You're not in a position to make that determination, and the judicial branch has traditionally taken a different view of this from yours. The question was whether people could sue, not whether they should be able to.
How are you construing an unconstitutional surveillance program as a political question?
I don't see how any of the Court Cases listed on the wikipedia article are relevant. These all seem to relate to truly political things, like which branch has what authority, or how districts are apportioned. The article only cites 5 areas the courts have clear precedent on - wars, treaties, gerrymandering, impeachment, as well as the Guarantee clause. The Guarantee clause relates to Article 4 though, not Amendment 4.
If we are construing this NSA wire-tapping as a war power, then we're in trouble, because we have now effectively agreed the written words of the Patriot Act have no meaning, and the constitution will never be applied uniformly to the executive.
I'm not all that sure it is unconstitutional, for one thing - aren't you begging the question here? And on a more general level, shouldn't you be considering precedent on justiciability, rather than basing your whole argument on your personal opinion of the waht the constitution means?
I might note in asssing that I favor a constitutional amendment that would create an explicit right to privacy; I'm not in favor of a surveillance state. But that doesn't alter my skepticism about how a class action lawsuit would actually fare in the courts.
FISA courts may be unconstitutional, as in they don't satisfy the requirements for Article III courts, and FISA courts are the only valve on this behavior (such as they are). Congress is only told what is going on, and not very much (and to very few members) at that.
Please explain to me how a "constitutional amendment creating an explicit right to privacy" would do fuck all if the only body that assesses constitutionality won't allow us to complain when that right is breached.
You're allowed to complain, but they may not agree that your complaint has any merit. You don't seem like the sort of person who's into changing their mind though, so I don't really know what to tell you. You could try checking out some books on Constitutional law from the library to get a better understanding of how this works.

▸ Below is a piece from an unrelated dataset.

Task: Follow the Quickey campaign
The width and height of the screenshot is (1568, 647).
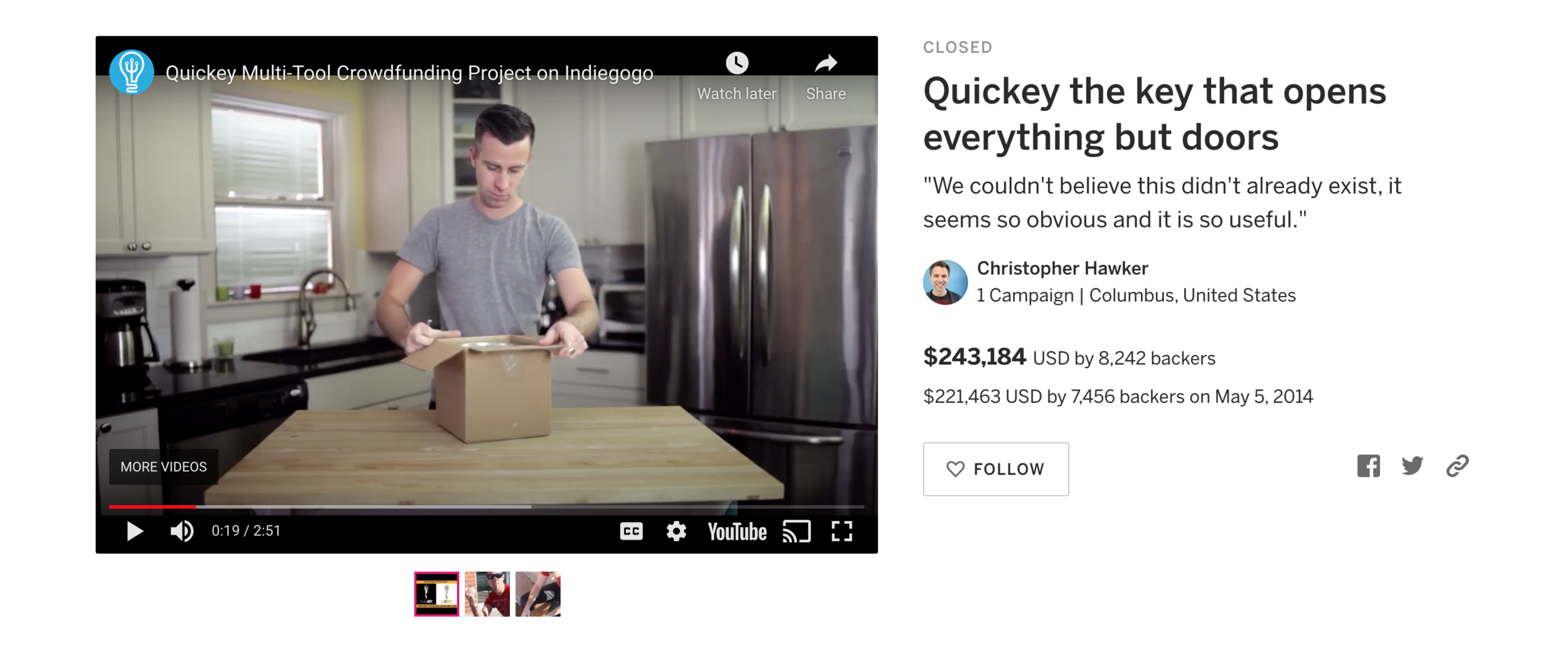Action: click(995, 469)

You did not address my point. "It won't happen because the court does not believe you have any rights that have been violated" is something that can be fixed by a constitutional amendment granting an explicit right to privacy, but seems to me a different claim than "it's just politics," and the court has supported a right to privacy in the past (though it's complicated). Obviously, the court may or may not consider us to have a right to privacy, may not consider the right to extend that far, &c, &c. Those still seem qualitatively different than what you'd lead with. What am I actually missing?
I fucking love changing my mind, but it takes actually convincing me, not simply argument from authority without even any credentials given. "Go read a bunch of books" is bad form (doubly so with no particular recommendations) - I have plenty on my reading list as it stands.
It looks like "lack of judicially discoverable and manageable standards for resolving it" doesn't apply here. The 4th amendment clearly applies to the question of whether the government should be recording your mother's phone calls.
Read Smith v. Maryland and get back to me. The issue of standing is more complex, and lies along a philosophical fault line about the role of the judiciary; I refer you to this law review article for an overview of those issues: http://scholarship.law.berkeley.edu/cgi/viewcontent.cgi?arti...
For call metadata, the pen register comparison might fly. If they are storing content, as is likely, it won't.
The beginning of the article on standing does raise questions I hadn't thought about. How would you decide the penalty for something with the potential for abuse? Just because the NSA is storing the largest ever collection of personal info with potential for blackmail, election skullduggery, stalking, identity theft, etc. doesn't mean that those things would happen. If all their data centers were hit by EMPs tomorrow, there may be no injury.
It would seem that when information which would indicate standing is itself concealed, though, that the threshold should be lower. Eh, I'll keep reading.
I'm thinking of the metadata, yes. I'm not convinced yet about the content allegations, and I suspect (but have not researched) that the point if illegality is when people start listening to them without a warrant rather than when they're merely stored.
That is certainly what the NSA seems to be claiming, and coincidentally it is the most convenient interpretation for them. But it seems highly bogus to me. Has the RIAA ever worried about whether downloaders actually listened to the contents of EnterSandman.rar?
More worrying, the NSA could abuse this by listening to whatever they liked, then getting information by other means, then lying about listening. And we certainly already know that the NSA is capable of lying and willing to do so.